## start
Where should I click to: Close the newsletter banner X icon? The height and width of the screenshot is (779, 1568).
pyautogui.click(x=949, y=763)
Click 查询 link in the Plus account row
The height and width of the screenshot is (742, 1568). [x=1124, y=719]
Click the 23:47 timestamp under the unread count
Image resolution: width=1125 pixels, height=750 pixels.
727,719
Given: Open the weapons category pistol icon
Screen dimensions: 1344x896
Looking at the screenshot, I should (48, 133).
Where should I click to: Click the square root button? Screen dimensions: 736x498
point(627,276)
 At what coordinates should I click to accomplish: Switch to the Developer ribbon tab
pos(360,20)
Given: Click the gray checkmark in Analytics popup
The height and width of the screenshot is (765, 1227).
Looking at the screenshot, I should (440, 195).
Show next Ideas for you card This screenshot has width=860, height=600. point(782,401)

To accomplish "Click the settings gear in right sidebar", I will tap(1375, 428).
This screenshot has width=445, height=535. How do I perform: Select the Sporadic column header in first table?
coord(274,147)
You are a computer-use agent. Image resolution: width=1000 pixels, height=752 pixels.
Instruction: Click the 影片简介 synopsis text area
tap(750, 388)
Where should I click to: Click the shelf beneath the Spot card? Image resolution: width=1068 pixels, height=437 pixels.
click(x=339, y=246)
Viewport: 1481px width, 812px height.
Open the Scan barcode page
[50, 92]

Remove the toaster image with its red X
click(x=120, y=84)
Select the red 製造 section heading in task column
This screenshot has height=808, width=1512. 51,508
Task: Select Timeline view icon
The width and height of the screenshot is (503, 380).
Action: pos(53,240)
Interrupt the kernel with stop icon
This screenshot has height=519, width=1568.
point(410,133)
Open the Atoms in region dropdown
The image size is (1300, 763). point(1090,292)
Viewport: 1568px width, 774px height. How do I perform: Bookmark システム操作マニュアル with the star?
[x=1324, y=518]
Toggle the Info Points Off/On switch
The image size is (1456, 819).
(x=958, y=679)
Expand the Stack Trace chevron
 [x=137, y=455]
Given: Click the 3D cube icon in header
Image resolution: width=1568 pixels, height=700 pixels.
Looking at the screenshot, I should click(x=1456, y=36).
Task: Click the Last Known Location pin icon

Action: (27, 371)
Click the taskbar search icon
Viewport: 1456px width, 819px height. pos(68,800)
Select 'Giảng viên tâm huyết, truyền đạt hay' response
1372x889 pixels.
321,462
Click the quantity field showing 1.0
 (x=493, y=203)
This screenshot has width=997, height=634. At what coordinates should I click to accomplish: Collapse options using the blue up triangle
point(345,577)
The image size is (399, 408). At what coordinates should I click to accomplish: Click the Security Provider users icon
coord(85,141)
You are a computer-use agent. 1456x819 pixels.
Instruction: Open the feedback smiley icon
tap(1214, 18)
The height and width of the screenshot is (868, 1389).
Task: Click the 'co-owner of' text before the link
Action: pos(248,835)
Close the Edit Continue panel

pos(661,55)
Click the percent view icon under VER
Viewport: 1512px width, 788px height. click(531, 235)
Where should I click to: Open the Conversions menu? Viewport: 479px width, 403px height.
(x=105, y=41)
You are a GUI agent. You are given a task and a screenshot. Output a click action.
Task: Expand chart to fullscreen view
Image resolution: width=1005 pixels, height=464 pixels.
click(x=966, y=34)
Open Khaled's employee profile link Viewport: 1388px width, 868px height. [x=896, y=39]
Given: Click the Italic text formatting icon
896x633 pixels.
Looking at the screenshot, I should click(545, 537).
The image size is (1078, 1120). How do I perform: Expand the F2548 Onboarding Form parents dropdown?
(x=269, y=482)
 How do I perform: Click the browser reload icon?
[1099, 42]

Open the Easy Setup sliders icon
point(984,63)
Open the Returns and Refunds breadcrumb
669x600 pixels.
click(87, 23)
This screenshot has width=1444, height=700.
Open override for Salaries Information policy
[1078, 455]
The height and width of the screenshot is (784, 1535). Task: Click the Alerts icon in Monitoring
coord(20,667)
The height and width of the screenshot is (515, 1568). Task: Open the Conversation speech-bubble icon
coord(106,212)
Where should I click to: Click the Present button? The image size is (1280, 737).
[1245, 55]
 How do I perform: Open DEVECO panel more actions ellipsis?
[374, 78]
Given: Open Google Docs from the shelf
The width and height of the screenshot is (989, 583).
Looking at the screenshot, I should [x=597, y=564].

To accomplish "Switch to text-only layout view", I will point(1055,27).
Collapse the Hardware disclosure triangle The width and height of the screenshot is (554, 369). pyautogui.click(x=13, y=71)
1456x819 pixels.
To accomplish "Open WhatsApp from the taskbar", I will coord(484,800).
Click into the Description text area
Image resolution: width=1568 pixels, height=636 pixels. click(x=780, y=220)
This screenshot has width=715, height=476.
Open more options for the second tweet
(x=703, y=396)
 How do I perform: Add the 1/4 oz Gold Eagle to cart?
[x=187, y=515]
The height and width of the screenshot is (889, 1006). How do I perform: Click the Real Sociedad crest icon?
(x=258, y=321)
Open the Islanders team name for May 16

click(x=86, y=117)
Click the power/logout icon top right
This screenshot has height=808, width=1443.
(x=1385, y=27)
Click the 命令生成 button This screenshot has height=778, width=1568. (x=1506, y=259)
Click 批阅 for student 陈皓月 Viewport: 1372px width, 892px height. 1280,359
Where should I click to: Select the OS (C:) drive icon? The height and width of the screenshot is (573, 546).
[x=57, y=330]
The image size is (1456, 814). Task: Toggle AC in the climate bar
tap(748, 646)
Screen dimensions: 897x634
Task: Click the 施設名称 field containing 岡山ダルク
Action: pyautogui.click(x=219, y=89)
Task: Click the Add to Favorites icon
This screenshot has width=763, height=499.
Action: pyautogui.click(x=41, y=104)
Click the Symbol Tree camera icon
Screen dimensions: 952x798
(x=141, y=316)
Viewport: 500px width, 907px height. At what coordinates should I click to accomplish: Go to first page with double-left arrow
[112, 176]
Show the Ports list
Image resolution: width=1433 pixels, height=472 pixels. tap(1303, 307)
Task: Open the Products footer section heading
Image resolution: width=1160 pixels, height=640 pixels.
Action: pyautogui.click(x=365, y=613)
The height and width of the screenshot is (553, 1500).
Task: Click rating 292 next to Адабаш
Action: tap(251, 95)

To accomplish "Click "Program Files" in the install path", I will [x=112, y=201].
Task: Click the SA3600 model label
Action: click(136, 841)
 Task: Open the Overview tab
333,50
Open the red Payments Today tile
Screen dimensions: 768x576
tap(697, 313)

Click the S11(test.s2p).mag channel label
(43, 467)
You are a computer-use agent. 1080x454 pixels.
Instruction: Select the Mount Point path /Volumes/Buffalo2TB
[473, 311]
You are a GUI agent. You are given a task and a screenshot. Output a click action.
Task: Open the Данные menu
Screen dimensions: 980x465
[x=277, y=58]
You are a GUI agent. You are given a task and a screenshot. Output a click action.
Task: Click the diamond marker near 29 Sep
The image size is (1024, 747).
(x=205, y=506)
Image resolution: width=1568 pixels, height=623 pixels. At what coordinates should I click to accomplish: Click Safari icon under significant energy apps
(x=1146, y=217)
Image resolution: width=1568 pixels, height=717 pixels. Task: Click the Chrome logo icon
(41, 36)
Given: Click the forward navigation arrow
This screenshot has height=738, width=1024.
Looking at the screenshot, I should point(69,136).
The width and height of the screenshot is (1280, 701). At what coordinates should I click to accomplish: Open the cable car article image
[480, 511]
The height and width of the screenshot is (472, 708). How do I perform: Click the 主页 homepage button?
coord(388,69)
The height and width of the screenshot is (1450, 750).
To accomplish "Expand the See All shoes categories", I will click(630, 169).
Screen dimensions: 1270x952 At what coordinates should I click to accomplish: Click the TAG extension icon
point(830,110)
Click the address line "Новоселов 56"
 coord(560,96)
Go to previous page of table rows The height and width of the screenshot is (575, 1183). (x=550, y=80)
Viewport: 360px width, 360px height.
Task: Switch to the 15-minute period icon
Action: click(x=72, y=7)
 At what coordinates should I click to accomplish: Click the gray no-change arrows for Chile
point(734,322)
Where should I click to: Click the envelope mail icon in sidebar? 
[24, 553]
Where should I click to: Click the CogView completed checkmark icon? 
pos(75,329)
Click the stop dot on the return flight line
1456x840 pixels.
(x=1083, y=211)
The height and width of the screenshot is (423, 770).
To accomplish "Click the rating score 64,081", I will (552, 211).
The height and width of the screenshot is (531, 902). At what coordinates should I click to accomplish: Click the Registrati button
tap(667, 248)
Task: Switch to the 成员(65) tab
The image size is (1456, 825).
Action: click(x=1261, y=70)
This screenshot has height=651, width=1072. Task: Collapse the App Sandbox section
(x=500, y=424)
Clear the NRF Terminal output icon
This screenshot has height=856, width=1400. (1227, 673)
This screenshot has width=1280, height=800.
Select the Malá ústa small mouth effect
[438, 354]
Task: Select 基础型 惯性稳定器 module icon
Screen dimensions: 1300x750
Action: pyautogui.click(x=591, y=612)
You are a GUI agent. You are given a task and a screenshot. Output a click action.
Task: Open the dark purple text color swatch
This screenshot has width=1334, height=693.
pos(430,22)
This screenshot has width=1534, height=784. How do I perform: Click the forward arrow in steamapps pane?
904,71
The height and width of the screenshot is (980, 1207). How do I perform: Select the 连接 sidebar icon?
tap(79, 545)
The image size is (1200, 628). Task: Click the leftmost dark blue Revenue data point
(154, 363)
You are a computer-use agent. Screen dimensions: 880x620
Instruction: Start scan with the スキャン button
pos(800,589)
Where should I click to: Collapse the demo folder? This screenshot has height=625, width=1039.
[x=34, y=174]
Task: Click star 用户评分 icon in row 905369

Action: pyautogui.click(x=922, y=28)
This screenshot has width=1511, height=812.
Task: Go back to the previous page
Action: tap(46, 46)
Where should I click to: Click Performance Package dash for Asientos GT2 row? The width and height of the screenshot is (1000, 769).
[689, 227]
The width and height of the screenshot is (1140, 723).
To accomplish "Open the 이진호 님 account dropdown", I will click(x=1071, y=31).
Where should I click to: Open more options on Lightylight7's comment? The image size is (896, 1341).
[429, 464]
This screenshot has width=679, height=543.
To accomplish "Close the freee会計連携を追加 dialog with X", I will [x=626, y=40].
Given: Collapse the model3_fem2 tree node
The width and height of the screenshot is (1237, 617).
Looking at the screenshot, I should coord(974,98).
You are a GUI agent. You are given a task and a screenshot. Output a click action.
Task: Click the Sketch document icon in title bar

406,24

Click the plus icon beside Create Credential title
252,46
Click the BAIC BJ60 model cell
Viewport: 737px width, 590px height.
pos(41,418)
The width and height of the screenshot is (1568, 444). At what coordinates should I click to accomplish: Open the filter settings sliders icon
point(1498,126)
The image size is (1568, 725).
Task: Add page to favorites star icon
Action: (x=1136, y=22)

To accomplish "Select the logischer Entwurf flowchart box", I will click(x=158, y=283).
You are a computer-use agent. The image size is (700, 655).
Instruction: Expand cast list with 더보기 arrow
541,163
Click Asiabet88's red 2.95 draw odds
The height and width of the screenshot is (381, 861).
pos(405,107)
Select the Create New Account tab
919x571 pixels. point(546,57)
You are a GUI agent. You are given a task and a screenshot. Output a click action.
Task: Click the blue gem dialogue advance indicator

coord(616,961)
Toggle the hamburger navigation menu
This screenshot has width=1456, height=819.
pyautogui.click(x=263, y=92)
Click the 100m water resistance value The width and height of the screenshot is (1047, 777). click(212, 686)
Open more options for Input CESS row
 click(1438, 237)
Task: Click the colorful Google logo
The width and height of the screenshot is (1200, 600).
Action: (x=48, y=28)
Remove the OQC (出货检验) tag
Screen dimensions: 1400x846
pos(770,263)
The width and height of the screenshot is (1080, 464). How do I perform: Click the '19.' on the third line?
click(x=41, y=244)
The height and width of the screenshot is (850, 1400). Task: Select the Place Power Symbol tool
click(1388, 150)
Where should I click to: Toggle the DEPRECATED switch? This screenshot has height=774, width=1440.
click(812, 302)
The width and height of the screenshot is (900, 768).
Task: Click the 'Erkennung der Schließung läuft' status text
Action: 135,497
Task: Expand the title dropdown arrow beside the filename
## end
Turn the lines of the material into a JSON list of strings, one string per line, with blank lines left out. Begin at the line that contains "Where should I click to: Toggle" and stop after the last line of the material.

> [IN RESPONSE]:
[
  "Where should I click to: Toggle the DEPRECATED switch? This screenshot has height=774, width=1440.",
  "click(812, 302)",
  "The width and height of the screenshot is (900, 768).",
  "Task: Click the 'Erkennung der Schließung läuft' status text",
  "Action: 135,497",
  "Task: Expand the title dropdown arrow beside the filename"
]